La force du corps, en revanche est qu’il ne ment pas. L’esprit en revanche… Il peut te tromper. Mon ami m’avait convaincu avec un exemple simple : il devait aller voir une personne
“et alors ca te fait quoi? ca va” lui demande le therapeute
“oui, oui, ca va”
“Ah oui? T’es sure? Et bien regarde toi” qu’il lui repond
et la mon ami se regarde et decouvre, tout son corps, ses mains, son regard meme tout entortilles. un paquet de noeuds! bon, vous me suivez?!
Donc voila les seances se passent comme ca :
tu arrives et te deshabilles. t’es physiquement et symboliquement presqu’a poil quoi.
Puis tu t’assois en equerre sur un lit medical (sureleve), tes pieds devant les yeux du thérapeute. Je sais pas ce qu’il voit. C’est comme ça. et vous parlez pendant 10 minutes de ce pourquoi tu es la.
tu t’allonges et te mets a respirer. profondement. tres profondement. bon moi vu l’etat dans lequel j’etais, je chialais deja en m’allongeant… HAHAHAHA “bon bah tout est deja la, ca va etre facile. on aura meme pas a aller chercher.” HAHAHAHA (oui on peut en rire maintenant)

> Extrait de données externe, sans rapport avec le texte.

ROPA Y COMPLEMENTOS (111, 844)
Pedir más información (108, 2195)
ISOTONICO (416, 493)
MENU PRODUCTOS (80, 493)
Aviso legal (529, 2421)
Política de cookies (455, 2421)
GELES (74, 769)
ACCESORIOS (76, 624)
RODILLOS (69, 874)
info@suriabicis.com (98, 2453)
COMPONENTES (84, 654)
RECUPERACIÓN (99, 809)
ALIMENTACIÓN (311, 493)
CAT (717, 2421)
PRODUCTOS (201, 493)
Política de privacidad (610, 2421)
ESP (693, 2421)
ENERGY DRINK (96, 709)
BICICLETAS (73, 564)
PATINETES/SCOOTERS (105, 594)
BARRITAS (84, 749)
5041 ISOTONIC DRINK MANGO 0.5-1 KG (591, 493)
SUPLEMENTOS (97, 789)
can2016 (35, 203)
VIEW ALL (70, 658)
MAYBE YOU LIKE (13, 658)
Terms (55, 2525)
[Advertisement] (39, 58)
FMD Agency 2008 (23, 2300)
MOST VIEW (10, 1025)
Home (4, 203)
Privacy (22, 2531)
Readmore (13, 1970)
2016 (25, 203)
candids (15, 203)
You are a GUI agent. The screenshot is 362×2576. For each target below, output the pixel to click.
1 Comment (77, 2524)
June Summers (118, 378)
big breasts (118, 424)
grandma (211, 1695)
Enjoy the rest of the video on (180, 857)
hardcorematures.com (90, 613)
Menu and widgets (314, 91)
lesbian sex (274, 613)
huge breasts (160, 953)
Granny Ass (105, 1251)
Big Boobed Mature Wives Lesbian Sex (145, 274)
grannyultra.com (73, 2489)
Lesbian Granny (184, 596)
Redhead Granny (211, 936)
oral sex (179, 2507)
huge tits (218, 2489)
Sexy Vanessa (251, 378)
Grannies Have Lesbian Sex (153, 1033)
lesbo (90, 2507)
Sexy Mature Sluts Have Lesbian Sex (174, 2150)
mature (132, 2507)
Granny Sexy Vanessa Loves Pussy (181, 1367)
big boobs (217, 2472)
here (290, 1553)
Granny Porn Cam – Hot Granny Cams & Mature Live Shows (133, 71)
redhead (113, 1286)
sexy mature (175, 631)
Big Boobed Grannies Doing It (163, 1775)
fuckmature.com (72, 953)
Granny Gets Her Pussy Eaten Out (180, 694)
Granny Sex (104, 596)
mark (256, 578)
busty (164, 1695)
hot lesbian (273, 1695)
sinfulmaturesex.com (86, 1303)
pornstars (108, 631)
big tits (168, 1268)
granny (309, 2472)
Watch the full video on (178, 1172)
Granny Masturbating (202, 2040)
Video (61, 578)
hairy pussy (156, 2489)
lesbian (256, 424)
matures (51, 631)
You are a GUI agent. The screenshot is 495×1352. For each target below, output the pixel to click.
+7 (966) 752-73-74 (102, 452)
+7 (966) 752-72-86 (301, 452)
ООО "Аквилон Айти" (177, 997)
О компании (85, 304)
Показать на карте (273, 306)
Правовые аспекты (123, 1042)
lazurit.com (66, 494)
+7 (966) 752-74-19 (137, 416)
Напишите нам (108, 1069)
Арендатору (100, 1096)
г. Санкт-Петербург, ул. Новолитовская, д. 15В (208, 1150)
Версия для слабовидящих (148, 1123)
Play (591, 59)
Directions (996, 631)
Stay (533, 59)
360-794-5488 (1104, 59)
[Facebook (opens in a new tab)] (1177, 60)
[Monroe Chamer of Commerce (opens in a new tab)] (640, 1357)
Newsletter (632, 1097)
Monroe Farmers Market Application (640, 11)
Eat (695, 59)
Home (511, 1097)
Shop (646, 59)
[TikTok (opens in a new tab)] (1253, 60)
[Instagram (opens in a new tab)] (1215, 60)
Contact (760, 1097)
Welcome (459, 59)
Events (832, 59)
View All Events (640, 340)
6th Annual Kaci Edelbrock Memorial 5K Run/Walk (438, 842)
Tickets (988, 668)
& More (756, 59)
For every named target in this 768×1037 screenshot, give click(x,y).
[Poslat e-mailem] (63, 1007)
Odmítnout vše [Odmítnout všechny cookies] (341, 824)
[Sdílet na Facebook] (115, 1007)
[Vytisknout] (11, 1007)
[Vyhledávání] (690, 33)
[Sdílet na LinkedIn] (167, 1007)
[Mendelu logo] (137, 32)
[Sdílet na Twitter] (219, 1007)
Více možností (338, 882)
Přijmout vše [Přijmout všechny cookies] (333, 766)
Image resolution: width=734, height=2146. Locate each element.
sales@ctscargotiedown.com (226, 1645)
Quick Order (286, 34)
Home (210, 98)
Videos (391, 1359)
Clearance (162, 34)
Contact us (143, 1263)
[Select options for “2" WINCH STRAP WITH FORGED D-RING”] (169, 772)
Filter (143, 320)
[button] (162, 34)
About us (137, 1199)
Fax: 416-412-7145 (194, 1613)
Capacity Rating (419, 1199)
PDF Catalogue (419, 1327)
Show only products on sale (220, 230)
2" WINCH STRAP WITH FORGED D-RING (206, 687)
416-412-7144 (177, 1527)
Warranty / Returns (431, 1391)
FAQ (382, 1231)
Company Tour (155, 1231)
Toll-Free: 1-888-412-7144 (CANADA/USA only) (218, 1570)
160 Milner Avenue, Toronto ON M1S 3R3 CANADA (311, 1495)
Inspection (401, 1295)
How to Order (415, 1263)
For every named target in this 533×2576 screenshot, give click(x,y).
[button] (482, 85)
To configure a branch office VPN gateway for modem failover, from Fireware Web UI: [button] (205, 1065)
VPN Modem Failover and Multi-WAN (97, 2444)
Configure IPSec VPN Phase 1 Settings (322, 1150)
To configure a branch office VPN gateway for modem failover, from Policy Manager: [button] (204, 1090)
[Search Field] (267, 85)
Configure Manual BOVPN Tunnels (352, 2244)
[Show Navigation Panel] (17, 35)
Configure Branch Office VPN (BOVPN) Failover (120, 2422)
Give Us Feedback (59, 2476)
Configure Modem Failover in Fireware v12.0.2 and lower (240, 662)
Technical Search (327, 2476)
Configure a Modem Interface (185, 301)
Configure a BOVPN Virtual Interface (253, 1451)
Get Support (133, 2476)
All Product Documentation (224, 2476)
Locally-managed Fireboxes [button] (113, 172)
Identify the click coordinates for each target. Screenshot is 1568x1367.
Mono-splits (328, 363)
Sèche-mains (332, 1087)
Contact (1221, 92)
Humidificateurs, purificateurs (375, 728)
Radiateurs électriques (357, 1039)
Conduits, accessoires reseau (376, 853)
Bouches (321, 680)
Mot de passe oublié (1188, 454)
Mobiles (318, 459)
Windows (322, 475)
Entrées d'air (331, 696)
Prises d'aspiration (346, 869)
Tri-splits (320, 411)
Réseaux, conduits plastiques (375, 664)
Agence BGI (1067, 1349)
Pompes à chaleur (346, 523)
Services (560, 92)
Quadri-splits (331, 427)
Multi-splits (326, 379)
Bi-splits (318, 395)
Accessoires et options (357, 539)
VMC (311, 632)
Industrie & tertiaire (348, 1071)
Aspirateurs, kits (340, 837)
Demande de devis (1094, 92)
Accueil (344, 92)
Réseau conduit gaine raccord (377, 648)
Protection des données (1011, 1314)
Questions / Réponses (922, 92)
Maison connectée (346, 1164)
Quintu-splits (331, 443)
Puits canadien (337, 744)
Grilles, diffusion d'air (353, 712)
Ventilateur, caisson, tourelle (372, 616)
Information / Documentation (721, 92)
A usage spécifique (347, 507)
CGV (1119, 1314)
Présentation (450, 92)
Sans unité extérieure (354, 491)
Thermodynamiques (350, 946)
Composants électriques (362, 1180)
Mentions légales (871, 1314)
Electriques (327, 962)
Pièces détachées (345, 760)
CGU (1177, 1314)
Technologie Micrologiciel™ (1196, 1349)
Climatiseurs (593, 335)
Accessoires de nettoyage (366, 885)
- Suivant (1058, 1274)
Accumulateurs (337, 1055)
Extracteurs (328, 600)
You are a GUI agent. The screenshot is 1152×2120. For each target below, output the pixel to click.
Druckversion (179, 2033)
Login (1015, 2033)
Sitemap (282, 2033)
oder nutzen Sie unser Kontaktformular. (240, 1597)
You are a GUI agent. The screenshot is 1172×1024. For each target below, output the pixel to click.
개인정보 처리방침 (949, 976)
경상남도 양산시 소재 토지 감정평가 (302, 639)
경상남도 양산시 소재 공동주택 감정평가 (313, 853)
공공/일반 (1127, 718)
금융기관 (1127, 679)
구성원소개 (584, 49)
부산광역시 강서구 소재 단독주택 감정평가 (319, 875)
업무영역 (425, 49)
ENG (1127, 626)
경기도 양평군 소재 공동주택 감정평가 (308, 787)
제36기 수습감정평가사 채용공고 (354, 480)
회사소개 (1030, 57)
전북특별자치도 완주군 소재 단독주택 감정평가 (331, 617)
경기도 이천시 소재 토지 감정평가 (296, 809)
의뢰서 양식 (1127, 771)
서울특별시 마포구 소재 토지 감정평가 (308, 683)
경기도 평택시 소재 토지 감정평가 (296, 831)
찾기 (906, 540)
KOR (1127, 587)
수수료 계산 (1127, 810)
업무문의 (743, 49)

donc en fait, le couplage de cette repsiration profonde, et l’ensemble des stimuli envoyes par le therapeute (dans sa parole, le fait qu’il appuie ici ou ailleurs, gratte, caresse etc) fait que ton corps va aller se relacher la ou l’emotion etait logee. Ça peut se passer dans les jambes, les dos, la cage thoracique évidemment (j’avais souvent des sentiments/impressions d’oppression à cet endroit), le crâne, etc…
Et dans ce relâchement, tout un tas d’énergie va circuler. Alors “c’est quoi une énergie” me demande t on dans l’oreillette?!
Bah je sais pas! En revanche je vois très bien comment elles peuvent se manifester. Cela demande donc, un peu comme en méditation que tu sois curieux et présent à ce qu’il se passe. Parfois ce sont du chaud, du froid, des frissons, des picotements, ça peut devenir très intense, parfois des contractions (il arrive souvent que tu ne puisses plus ouvrir la bouche ou les mains), parfois tu cries, tu pleures, tu tapes.
OUI CA DOIT RESSEMBLER À L’EXORCISTE… So what?!
L’intérêt est justement d’accueillir ce qui arrive. T’es à l’intérieur de toi donc vraiment c’est pas important à quoi tu ressembles.
Lâcher prise bonjour!
Ca dure 30 minute et après il “referme” le tout, et te laisse récupérer pendant 15min. Et alors… C’est d’une douceur.
Ton corps est silencieux et je le sentais, à chaque fin de séance, je le sentais “propre”. Comme si séance après séance je lavais ce corps.
Donc voilà il fallait que je vous parle de ca avant de vous parler du week-end tantrique! J’espère que ça vous inspire et attend vos réactions. Je ne donnerai en revanche pas le contact de mon praticien car je trouve ça trop intime mais peut être que certain.es29 d’entre vous en auront! Je précise aussi qu’autour de moi, beaucoup de monde adore… Mais pas tout le monde non plus. Il faut donc bien le prendre comme un témoignage personnel.